Una paziente cantava la Tosca a squarciagola con voce da soprano mentre un corridoio più in là da un tablet usciva la voce di Cheb Khaled a intonare Aicha.
Nello stesso corridoio passano i meridionali e i settentrionali, le devote a Padre Pio e a Sai Baba, chi prega al mattino o chi alle cinque di pomeriggio verso est, chi la sera prima di addormentarsi e chi bestemmia ogni piè sospinto, i molti anziani e i pochi giovani, quelli che hanno qualche dente rimasto e quelli che si fanno il lifting, quelli che non sono mai usciti dalla provincia, quelli che sono arrivati in Italia in Business Class e quelli, anche, che ci sono arrivati a piedi.

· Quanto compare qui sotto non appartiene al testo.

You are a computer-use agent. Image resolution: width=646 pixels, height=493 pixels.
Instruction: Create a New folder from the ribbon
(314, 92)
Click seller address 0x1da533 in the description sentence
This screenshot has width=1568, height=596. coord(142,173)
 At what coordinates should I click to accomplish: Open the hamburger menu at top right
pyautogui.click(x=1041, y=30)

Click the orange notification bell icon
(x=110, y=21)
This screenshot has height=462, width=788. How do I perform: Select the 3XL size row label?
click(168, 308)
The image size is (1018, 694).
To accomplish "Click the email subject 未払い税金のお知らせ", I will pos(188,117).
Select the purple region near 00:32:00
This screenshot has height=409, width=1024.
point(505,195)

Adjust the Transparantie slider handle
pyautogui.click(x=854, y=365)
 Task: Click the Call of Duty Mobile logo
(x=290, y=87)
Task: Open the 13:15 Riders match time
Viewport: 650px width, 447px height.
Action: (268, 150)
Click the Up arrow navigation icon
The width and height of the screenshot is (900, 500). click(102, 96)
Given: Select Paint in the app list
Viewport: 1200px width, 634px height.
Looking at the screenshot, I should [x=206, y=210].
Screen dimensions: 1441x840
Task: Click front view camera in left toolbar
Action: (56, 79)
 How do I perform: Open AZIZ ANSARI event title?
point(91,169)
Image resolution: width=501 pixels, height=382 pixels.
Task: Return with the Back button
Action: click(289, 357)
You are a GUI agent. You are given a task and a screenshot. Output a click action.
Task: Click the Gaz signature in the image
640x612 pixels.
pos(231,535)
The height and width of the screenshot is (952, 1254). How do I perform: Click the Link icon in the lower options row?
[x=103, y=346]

C’è gente strana che gira, persone diverse, un turbinare di volti e di storie, che ricordano poi sotto sotto che a vedere i protagonisti nel punto più basso del bisogno in parte dimostra quanto siamo poi talmente tutti uguali da avere almeno il diritto di essere curati al meglio possibile. Senza dover calibrare l’antibiotico sull’assicurazione, ma più sul filtrato renale. Forse, in tutti i suoi limiti e in tutto l’impegno che dobbiamo metterci per migliorarlo soprattutto noi dall’interno, avere un Sistema Sanitario universalistico è la via migliore per mantenerlo umano.